• _WORK INSTRUCTION_: Which lines make up the answer? Those from the line with "Open the Zylker MSP instance dropdown" through the end of the data; reproduce them exactly.

• _GIVEN INFORMATION_:
———

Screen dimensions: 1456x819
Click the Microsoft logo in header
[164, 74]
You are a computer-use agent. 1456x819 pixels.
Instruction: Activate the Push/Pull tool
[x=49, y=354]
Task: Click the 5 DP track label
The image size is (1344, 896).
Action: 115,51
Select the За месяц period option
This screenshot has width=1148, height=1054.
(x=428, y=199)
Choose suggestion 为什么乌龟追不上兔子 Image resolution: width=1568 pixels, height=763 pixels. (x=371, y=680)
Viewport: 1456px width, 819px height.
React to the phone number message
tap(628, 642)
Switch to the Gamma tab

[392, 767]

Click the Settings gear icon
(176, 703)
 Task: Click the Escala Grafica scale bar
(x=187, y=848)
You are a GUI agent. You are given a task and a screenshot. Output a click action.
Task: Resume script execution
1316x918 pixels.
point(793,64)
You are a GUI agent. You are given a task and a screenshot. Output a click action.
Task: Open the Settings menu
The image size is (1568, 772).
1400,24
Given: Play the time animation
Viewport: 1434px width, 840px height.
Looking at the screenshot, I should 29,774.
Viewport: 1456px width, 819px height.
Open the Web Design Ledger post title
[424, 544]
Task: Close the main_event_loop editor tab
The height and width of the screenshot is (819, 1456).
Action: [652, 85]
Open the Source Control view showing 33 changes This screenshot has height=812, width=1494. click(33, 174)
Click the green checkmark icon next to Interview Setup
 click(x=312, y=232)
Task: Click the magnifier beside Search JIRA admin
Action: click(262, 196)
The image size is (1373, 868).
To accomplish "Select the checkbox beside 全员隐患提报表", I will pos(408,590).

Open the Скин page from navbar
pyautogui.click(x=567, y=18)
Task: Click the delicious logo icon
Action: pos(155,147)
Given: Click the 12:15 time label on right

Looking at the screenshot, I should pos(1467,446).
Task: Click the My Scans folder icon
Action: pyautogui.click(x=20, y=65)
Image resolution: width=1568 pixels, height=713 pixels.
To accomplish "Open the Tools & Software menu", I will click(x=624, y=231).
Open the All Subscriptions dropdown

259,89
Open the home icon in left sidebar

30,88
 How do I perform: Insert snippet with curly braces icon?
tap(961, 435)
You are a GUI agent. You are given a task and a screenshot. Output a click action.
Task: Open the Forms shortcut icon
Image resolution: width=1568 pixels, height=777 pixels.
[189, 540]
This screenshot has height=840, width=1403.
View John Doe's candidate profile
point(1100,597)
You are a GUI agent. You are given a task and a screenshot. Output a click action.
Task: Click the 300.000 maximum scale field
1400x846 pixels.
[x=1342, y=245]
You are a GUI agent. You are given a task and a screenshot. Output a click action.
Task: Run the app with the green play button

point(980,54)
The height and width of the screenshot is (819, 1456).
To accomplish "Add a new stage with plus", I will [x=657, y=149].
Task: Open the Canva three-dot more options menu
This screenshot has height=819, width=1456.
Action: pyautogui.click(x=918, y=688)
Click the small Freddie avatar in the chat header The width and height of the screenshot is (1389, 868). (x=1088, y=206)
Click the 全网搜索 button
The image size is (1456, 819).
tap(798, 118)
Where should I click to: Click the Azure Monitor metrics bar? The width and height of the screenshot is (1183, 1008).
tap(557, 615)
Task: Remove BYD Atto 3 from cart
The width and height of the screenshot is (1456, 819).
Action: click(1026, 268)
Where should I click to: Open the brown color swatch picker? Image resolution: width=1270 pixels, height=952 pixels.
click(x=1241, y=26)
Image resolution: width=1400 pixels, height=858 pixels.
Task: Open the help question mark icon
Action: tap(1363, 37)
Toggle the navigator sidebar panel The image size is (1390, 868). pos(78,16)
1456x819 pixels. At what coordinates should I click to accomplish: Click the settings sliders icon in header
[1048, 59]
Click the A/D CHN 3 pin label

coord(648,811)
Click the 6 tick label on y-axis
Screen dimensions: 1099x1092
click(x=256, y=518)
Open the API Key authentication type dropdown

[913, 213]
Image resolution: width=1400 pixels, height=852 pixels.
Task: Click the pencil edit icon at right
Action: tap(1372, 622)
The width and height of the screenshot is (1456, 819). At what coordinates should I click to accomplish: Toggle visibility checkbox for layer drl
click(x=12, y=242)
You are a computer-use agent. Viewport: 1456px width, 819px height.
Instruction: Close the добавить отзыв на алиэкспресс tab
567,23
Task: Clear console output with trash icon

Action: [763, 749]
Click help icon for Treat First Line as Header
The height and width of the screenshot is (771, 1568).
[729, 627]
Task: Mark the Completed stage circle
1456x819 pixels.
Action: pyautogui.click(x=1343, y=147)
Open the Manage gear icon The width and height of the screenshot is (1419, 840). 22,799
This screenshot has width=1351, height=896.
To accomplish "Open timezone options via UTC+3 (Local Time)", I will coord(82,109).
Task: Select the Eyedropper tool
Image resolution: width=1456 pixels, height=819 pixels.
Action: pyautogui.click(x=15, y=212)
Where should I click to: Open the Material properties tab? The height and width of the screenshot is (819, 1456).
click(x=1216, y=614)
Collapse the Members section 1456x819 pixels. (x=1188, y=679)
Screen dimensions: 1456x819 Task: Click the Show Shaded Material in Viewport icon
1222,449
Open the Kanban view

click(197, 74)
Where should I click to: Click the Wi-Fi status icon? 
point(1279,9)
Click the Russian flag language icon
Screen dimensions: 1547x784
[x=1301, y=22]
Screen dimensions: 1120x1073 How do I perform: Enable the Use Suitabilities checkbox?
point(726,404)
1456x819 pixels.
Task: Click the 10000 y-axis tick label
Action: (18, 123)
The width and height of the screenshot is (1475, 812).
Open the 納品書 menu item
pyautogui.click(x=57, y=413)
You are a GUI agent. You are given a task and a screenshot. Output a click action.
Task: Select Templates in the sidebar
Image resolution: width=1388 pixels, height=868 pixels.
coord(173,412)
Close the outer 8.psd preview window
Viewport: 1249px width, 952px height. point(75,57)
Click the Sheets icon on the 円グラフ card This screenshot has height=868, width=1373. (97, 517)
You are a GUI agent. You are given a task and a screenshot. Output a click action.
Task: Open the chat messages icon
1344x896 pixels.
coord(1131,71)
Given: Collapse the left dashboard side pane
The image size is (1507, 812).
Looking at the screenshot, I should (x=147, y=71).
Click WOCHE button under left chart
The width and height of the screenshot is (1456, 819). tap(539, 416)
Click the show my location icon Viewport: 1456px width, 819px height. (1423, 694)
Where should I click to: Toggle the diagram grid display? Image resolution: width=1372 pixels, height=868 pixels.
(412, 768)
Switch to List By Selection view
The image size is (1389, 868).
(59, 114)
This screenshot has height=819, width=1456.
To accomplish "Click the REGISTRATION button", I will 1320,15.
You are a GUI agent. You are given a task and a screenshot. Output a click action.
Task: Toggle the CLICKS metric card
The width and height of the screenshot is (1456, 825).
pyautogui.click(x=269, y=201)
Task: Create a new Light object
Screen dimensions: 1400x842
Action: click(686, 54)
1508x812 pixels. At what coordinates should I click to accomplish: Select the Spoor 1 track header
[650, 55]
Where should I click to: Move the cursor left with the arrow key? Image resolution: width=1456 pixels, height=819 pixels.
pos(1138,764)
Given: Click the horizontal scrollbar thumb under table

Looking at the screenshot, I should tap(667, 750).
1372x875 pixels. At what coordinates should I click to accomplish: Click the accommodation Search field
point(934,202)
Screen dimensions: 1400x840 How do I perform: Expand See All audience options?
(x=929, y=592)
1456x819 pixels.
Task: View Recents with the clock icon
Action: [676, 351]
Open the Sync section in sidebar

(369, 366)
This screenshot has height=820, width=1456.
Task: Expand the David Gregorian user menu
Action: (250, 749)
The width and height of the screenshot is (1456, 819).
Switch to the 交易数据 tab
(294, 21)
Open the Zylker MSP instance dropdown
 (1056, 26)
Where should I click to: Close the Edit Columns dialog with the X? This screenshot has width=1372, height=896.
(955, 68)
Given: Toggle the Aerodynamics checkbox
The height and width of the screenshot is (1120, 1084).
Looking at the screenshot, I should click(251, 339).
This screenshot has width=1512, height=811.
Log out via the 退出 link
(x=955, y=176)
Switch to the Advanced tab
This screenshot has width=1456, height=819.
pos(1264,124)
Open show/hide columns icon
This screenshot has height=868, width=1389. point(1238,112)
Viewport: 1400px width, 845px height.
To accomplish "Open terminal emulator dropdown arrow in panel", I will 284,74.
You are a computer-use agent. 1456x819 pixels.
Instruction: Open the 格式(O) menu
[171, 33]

———

• _TASK SOLUTION_:
Open the Zylker MSP instance dropdown
 (1056, 26)
Where should I click to: Close the Edit Columns dialog with the X? This screenshot has width=1372, height=896.
(955, 68)
Given: Toggle the Aerodynamics checkbox
The height and width of the screenshot is (1120, 1084).
Looking at the screenshot, I should click(251, 339).
This screenshot has width=1512, height=811.
Log out via the 退出 link
(x=955, y=176)
Switch to the Advanced tab
This screenshot has width=1456, height=819.
pos(1264,124)
Open show/hide columns icon
This screenshot has height=868, width=1389. point(1238,112)
Viewport: 1400px width, 845px height.
To accomplish "Open terminal emulator dropdown arrow in panel", I will 284,74.
You are a computer-use agent. 1456x819 pixels.
Instruction: Open the 格式(O) menu
[171, 33]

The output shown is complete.